I feel there needs clarity on this if people demand assumption checks, but I am going around in circles - care? not care? Maybe it is just me being slow.
 

katxt

Well-Known Member
#9
Nothing is perfect.
Do your analysis. Do a normal probability plot of the residuals. If it is obviously not straight then try a transformation and see what happens, or use a non parametric test.
If all is OK, then plot the residuals against the predicted values. If there is no obvious pattern just say that the assumptions have been met.
(Mind you, I have never submitted anything to Nature.)
 
#10
I find the topic very frustrating. Screening for normality of data - and if it's not there, using non-parametric tests or transforming variables - was one of the first things we were taught in quantitative methods, and it was emphasised that it was very important.

But then in much of academia/research, outside of teaching, no-one seems to actually care much about it. I don't know about Nature, but a lecturer told me the other day that in practice no-one at most journals they deal with ever asks about it.

Although this is probably largely down to me being dumb, but I have also yet to come across a resource that clearly explains for the non-technically-minded exactly when and how it matters, or at least what the debate is (as there seems to be some disagreement), and how best to address it. For our introductory QM course, as I say it was emphasised as very important, but our textbook at the time seemed to suggest otherwise (given the CLT), though imo rather unclearly.

It seems like there is general agreement about normality not being an important assumption then.
I'm not sure about this. I've definitely seen a fair few people (including pure statisticians) suggest that, and I think there maybe something of a consensus that some other issues such as outliers are a bigger concern. On the other hand, I'm reading Rand Wilcox's Basic Statistical Methods book at the moment and regarding t-tests, he says that non-normality doesn't matter much in symmetric, light-tailed distributions, but that in asymmetric light-tailed distributions and symmetric heavy-tailed distributions power can be an issue, and in asymmetric heavy-tailed distributions, "serious concerns about Type I errors and power arise, and a sample size of 300 or more might be needed to correct any practical problems", which doesn't sound so good. (That's as far as I've got so far, but I imagine he would suggest using a robust t-test, eg based on trimmed means or winsorised data, as a sensitivity check or to replace Student's T-test altogether, as that seems to be his thing).

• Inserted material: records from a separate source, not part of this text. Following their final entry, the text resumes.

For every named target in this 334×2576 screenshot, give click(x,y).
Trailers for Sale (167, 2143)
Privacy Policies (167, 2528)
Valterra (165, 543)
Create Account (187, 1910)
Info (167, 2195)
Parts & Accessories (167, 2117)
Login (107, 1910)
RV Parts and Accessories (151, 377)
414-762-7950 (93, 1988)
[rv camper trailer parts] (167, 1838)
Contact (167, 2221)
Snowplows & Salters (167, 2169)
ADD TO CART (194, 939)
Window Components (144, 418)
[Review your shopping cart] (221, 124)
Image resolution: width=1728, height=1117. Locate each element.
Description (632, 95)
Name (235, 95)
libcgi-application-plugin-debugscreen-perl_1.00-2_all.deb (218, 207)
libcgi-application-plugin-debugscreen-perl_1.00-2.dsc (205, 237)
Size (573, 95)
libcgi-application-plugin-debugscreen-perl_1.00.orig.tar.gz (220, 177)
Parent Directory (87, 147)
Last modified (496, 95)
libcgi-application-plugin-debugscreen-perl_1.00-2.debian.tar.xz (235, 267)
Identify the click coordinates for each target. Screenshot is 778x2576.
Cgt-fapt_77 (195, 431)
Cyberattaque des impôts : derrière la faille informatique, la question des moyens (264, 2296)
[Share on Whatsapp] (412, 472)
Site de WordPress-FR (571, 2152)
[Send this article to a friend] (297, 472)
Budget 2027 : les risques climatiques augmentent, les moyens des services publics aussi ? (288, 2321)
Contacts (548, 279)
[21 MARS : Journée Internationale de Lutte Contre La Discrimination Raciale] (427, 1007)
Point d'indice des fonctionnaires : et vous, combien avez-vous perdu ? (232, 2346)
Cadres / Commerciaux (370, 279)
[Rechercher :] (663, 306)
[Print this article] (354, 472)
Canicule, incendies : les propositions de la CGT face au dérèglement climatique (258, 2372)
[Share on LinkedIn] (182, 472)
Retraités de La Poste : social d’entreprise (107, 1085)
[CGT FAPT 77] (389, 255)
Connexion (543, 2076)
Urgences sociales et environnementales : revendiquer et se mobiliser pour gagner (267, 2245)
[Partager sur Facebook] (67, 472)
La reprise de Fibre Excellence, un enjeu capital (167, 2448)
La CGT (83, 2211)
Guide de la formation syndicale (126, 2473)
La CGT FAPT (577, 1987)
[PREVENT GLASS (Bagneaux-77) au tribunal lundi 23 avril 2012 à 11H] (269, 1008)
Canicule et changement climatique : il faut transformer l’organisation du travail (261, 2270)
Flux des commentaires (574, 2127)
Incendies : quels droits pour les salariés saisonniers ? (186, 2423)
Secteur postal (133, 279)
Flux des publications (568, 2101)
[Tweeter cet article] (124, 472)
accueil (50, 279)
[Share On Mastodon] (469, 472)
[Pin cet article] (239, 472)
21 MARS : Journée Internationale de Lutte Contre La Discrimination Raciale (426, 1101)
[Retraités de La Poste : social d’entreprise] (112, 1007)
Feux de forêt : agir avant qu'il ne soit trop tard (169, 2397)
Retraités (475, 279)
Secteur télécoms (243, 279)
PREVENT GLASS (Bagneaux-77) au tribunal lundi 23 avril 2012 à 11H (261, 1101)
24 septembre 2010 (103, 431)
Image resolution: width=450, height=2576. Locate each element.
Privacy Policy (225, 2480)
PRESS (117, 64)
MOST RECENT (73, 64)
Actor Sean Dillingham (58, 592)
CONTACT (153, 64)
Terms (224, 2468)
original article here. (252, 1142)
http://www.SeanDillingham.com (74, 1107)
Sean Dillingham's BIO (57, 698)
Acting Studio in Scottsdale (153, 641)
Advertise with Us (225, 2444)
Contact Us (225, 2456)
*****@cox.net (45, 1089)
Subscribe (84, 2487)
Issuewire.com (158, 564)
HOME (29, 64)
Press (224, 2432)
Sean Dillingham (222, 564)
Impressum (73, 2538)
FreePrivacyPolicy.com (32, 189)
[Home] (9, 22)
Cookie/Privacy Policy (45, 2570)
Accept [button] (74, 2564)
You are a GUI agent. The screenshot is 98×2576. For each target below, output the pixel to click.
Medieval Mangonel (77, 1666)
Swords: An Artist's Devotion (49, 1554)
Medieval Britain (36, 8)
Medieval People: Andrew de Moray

Wilcox, Rand R.. Understanding and Applying Basic Statistical Methods Using R, John Wiley & Sons, Incorporated, 2016.
 
#11
I'm not sure about this.
This possibly was my bad wording -- i mean not important to check for when we run our test. In terms of what the underlying theory is about these statistical analysis, then I understand that it forms part of the proof and the entire thing rests on the assumption and that is fine. But my problem is about observed data and testing THAT for normality. Why at all? As I understand it, normality is defined only at infinity and is therefore purely a theoretical, and no amount of observed data can be considered 100% definitely normal.

But we can say that we draw some data from a normal distribution. IF we write a program that draws from the TRULY mathematically normal distribution we know 100% our data came out of it because we made it that way! But we do not have this in real life, all we have is we could assume our generator process (which we might assume or reason to be normal) made some data. This seems to have to be something to defend through reason, not something to demonstrate by looking at some histogram or doing some Shapiro test. It is unlikely, but if I simulate a draw from normal distribution I might obtain very skewed results. I don't care though, because I make the claim it came from a normal one so I continue with my beloved t-test and publish in nature.

This is causing me a lot of frustration.
 

katxt

Well-Known Member
#12
One of the reasons for checking the residuals is that deviations from normality may suggest a more appropriate model.